Summary: libvirt can deadlock when spawning child processes
Product: Red Hat Enterprise Linux 6 Reporter: Eric Blake <eblake>
Component: libvirtAssignee: Eric Blake <eblake>
Status: CLOSED WONTFIX QA Contact: Virtualization Bugs <virt-bugs>
Severity: medium Docs Contact:
Priority: medium    
Version: 6.0CC: dallan, eblake, xen-maint
Target Milestone: rc   
Target Release: ---   
Hardware: Unspecified   
OS: Unspecified   
Whiteboard:
Fixed In Version: Doc Type: Bug Fix
Doc Text:
Story Points: ---
Clone Of: Environment:
Last Closed: 2011-11-23 20:06:31 UTC Type: ---
Regression: --- Mount Type: ---
Documentation: --- CRM:
Verified Versions: Category: ---
oVirt Team: --- RHEL 7.3 requirements from Atomic Host:
Cloudforms Team: --- Target Upstream Version:

Description Eric Blake 2011-01-28 16:33:07 UTC
Description of problem:
POSIX is explicit that multi-threaded apps can only safely use async-signal-safe functions in between fork() and exec().  This is because the fork may have happened while some other thread holds a mutex, such as the malloc mutex; but the child no longer has the other thread available to release the mutex, so anything the child does that tries to obtain the same mutex, such as malloc, can deadlock.

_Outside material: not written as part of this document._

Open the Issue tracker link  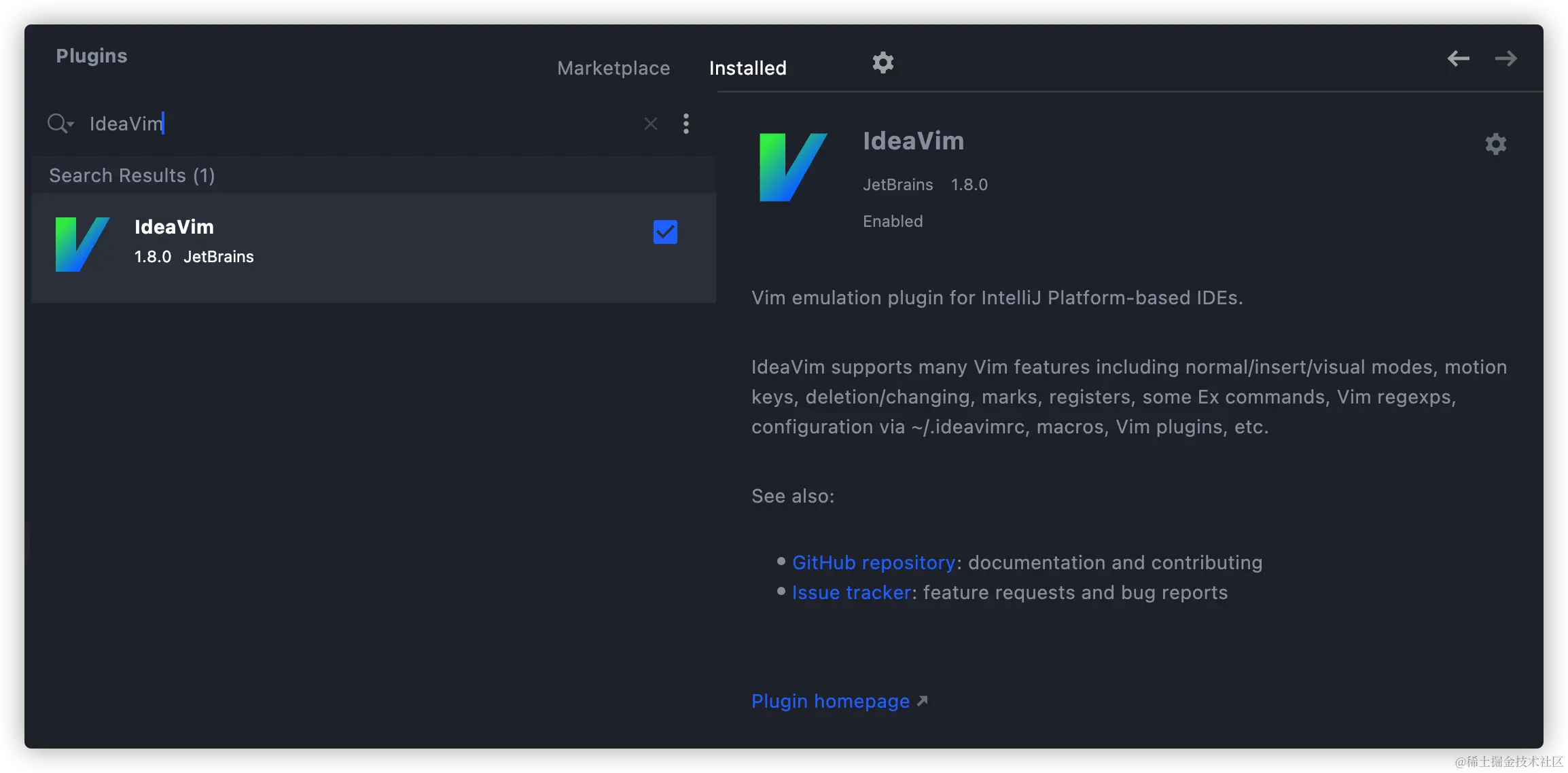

Version-Release number of selected component (if applicable):
libvirt-v0.8.7-4.el6 (all existing RHEL libvirt releases)

How reproducible:
rare, found by code inspection rather than by an actual deadlock

Steps to Reproduce:
It may be possible to force the situation by using gdb to specifically block one thread inside malloc() then cause execution of another libvirt function that spawns a child process with an error that will trigger libvirt to use malloc() to try and report the error; however, I have not yet tried to construct such a test scenario.
  
Actual results:
Potential for deadlock.

Expected results:
Libvirt should obey the POSIX rules of only using async-signal-safe functions between fork and exec.

Additional info:
first brought up in this upstream thread:
https://www.redhat.com/archives/libvir-list/2011-January/msg01214.html

Comment 8 Dave Allan 2011-11-23 20:06:31 UTC
Closing as this appears to be not a problem in practice.

Comment 9 Eric Blake 2011-12-05 19:20:45 UTC
It turns out that this HAS been reported as a problem in practice, though with the localtime_r() lock rather than a malloc() lock.  See bug 757382.